(Stored items)
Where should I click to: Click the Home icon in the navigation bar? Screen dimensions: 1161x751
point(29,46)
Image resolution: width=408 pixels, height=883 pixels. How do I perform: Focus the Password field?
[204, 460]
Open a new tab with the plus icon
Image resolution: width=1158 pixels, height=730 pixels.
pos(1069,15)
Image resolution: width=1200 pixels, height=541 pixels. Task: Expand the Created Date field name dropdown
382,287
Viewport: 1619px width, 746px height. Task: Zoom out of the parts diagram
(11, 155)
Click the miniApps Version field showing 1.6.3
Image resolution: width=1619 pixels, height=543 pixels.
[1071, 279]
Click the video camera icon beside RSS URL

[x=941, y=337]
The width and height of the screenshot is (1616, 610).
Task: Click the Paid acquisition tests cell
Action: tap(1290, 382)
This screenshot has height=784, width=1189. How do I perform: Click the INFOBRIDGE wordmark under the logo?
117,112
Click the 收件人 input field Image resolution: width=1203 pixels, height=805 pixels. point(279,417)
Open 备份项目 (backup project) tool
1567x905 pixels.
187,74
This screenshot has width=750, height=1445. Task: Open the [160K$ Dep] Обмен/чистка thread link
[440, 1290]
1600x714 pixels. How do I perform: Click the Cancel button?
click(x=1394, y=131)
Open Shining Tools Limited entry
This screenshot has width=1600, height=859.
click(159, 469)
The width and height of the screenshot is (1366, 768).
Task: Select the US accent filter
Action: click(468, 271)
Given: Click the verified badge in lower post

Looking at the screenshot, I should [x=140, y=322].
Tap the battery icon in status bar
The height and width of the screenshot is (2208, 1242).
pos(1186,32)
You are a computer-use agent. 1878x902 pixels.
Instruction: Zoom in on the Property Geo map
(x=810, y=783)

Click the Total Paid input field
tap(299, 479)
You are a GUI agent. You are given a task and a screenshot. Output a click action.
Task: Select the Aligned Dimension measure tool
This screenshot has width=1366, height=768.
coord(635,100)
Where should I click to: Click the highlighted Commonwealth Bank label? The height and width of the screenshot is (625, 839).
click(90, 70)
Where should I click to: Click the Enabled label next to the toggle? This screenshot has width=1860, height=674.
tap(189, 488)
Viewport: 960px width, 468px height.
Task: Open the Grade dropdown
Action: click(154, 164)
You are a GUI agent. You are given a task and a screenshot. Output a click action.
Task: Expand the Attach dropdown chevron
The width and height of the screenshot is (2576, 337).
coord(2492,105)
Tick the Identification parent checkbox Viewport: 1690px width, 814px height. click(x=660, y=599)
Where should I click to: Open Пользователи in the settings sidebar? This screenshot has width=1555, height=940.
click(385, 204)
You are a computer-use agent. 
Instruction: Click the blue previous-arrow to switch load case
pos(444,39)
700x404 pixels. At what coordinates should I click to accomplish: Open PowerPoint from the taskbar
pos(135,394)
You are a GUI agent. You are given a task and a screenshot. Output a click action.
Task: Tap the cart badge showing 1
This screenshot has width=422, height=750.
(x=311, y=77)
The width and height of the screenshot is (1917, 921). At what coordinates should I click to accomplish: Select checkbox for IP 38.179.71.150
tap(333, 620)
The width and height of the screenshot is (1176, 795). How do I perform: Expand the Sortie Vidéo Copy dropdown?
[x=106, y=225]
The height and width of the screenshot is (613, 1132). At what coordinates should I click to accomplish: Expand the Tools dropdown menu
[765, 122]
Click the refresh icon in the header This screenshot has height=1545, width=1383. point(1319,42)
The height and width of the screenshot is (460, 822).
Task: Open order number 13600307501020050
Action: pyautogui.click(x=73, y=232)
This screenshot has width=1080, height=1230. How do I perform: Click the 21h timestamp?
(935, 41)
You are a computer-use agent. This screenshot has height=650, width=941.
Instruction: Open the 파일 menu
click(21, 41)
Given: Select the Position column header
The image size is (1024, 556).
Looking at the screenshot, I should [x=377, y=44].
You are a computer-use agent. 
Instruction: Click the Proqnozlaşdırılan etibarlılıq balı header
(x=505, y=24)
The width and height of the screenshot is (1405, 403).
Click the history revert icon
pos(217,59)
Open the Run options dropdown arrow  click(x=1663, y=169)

[What you should do] Each entry above needs to be returned exactly as written.

[Answer box]
Where should I click to: Click the Home icon in the navigation bar? Screen dimensions: 1161x751
point(29,46)
Image resolution: width=408 pixels, height=883 pixels. How do I perform: Focus the Password field?
[204, 460]
Open a new tab with the plus icon
Image resolution: width=1158 pixels, height=730 pixels.
pos(1069,15)
Image resolution: width=1200 pixels, height=541 pixels. Task: Expand the Created Date field name dropdown
382,287
Viewport: 1619px width, 746px height. Task: Zoom out of the parts diagram
(11, 155)
Click the miniApps Version field showing 1.6.3
Image resolution: width=1619 pixels, height=543 pixels.
[1071, 279]
Click the video camera icon beside RSS URL

[x=941, y=337]
The width and height of the screenshot is (1616, 610).
Task: Click the Paid acquisition tests cell
Action: tap(1290, 382)
This screenshot has height=784, width=1189. How do I perform: Click the INFOBRIDGE wordmark under the logo?
117,112
Click the 收件人 input field Image resolution: width=1203 pixels, height=805 pixels. point(279,417)
Open 备份项目 (backup project) tool
1567x905 pixels.
187,74
This screenshot has width=750, height=1445. Task: Open the [160K$ Dep] Обмен/чистка thread link
[440, 1290]
1600x714 pixels. How do I perform: Click the Cancel button?
click(x=1394, y=131)
Open Shining Tools Limited entry
This screenshot has width=1600, height=859.
click(159, 469)
The width and height of the screenshot is (1366, 768).
Task: Select the US accent filter
Action: click(468, 271)
Given: Click the verified badge in lower post

Looking at the screenshot, I should [x=140, y=322].
Tap the battery icon in status bar
The height and width of the screenshot is (2208, 1242).
pos(1186,32)
You are a computer-use agent. 1878x902 pixels.
Instruction: Zoom in on the Property Geo map
(x=810, y=783)

Click the Total Paid input field
tap(299, 479)
You are a GUI agent. You are given a task and a screenshot. Output a click action.
Task: Select the Aligned Dimension measure tool
This screenshot has width=1366, height=768.
coord(635,100)
Where should I click to: Click the highlighted Commonwealth Bank label? The height and width of the screenshot is (625, 839).
click(90, 70)
Where should I click to: Click the Enabled label next to the toggle? This screenshot has width=1860, height=674.
tap(189, 488)
Viewport: 960px width, 468px height.
Task: Open the Grade dropdown
Action: click(154, 164)
You are a GUI agent. You are given a task and a screenshot. Output a click action.
Task: Expand the Attach dropdown chevron
The width and height of the screenshot is (2576, 337).
coord(2492,105)
Tick the Identification parent checkbox Viewport: 1690px width, 814px height. click(x=660, y=599)
Where should I click to: Open Пользователи in the settings sidebar? This screenshot has width=1555, height=940.
click(385, 204)
You are a computer-use agent. 
Instruction: Click the blue previous-arrow to switch load case
pos(444,39)
700x404 pixels. At what coordinates should I click to accomplish: Open PowerPoint from the taskbar
pos(135,394)
You are a GUI agent. You are given a task and a screenshot. Output a click action.
Task: Tap the cart badge showing 1
This screenshot has width=422, height=750.
(x=311, y=77)
The width and height of the screenshot is (1917, 921). At what coordinates should I click to accomplish: Select checkbox for IP 38.179.71.150
tap(333, 620)
The width and height of the screenshot is (1176, 795). How do I perform: Expand the Sortie Vidéo Copy dropdown?
[x=106, y=225]
The height and width of the screenshot is (613, 1132). At what coordinates should I click to accomplish: Expand the Tools dropdown menu
[765, 122]
Click the refresh icon in the header This screenshot has height=1545, width=1383. point(1319,42)
The height and width of the screenshot is (460, 822).
Task: Open order number 13600307501020050
Action: pyautogui.click(x=73, y=232)
This screenshot has width=1080, height=1230. How do I perform: Click the 21h timestamp?
(935, 41)
You are a computer-use agent. This screenshot has height=650, width=941.
Instruction: Open the 파일 menu
click(21, 41)
Given: Select the Position column header
The image size is (1024, 556).
Looking at the screenshot, I should [x=377, y=44].
You are a computer-use agent. 
Instruction: Click the Proqnozlaşdırılan etibarlılıq balı header
(x=505, y=24)
The width and height of the screenshot is (1405, 403).
Click the history revert icon
pos(217,59)
Open the Run options dropdown arrow  click(x=1663, y=169)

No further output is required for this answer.